▶ [Texto fornecido]
----------------

O Brasil nasceu no Rio Grande do Norte

por Sérgio Trindade foi publicado em 18.out.19

O Rio Grande do Norte gosta de, ao olhar para o seu passado, enaltecer momentos de primazia ou de destaque na história do Brasil e mesmo do mundo: a confederação dos cariris ou guerra dos bárbaros, revolta indígena no século XVII, teve o nosso território como epicentro; por aqui foi feita a ligação aérea África-América, na primeira metade do século XX: tivemos a primeira eleitora, no final da década de 1920; em Natal eclodiu a revolta comunista de 1935; daqui partiram os aviões que ajudaram os Aliados a vencerem, na segunda guerra mundial, as tropas do Eixo, no início da década de 1940; sediamos por décadas a única base de lançamento de foguetes do Brasil, até o final do século passado; etc.

----------------

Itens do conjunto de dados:
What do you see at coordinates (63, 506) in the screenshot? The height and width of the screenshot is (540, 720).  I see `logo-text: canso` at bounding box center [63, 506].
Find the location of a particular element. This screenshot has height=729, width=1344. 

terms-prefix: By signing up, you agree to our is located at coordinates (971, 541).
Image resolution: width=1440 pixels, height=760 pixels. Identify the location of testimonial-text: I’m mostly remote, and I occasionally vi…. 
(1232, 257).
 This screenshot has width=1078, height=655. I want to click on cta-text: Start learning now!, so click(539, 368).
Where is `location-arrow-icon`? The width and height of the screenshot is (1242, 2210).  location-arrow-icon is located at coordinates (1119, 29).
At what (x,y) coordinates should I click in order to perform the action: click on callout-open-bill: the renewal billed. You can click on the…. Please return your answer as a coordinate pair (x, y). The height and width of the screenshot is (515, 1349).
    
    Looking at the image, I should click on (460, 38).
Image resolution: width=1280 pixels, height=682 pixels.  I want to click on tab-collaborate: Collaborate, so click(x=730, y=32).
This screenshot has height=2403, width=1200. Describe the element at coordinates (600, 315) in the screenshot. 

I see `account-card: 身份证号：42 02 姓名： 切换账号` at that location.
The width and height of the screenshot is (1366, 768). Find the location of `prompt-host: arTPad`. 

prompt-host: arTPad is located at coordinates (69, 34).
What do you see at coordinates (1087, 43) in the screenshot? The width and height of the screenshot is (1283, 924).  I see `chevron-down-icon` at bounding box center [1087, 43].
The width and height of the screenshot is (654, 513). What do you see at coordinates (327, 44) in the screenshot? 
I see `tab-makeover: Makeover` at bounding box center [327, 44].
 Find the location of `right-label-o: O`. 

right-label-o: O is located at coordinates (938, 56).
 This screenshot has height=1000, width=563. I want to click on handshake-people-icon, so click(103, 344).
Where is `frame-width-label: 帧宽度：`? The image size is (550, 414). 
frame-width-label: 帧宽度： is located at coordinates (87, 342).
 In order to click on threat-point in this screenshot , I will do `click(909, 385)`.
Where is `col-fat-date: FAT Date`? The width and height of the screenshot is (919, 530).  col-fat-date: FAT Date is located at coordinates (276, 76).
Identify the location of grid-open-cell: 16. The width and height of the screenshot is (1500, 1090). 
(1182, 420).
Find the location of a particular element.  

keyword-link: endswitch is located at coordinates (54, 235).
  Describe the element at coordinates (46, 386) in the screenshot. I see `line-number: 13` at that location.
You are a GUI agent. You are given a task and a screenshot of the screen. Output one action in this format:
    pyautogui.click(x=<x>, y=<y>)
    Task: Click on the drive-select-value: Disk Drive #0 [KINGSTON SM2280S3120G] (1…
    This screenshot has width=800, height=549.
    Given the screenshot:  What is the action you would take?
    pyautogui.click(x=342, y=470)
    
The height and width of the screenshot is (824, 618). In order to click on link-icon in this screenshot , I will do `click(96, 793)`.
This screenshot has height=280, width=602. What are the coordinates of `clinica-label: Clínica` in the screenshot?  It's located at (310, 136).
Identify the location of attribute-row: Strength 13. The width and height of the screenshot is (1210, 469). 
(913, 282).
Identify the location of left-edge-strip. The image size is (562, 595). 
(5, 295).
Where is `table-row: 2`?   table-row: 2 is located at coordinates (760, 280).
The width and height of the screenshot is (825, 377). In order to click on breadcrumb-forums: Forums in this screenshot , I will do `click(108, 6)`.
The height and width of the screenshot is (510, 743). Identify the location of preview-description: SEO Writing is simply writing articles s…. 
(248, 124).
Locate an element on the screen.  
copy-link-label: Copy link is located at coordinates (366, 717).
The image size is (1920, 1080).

----------------

▶ [Sobre o exercício] Dê sequência ao texto sobre o passado do Rio Grande do Norte, a partir do ponto em que ele termina.

▶ [Resposta]
Nunca atentamos, até o final do século passado, para a possibilidade de o Rio Grande do Norte, esquina do continente e com parte do seu litoral entrando, de forma proeminente, no oceano Atlântico, ter sido o local de desembarque da esquadra comandada por Pedro Álvares Cabral. Existem algumas evidências que corroboram a tese do Descobrimento do Brasil ter ocorrido no território potiguar.

Rio Grande do Norte pode ter sido o local onde desembarcou Pedro Álvares Cabral

Pesquisadores apontam que o marco de Touros, fincado na Praia do Marco, hoje região do município de São Miguel do Gostoso, indica que o gigante da Beira desceu pela primeira vez, no Brasil, na esquina do continente.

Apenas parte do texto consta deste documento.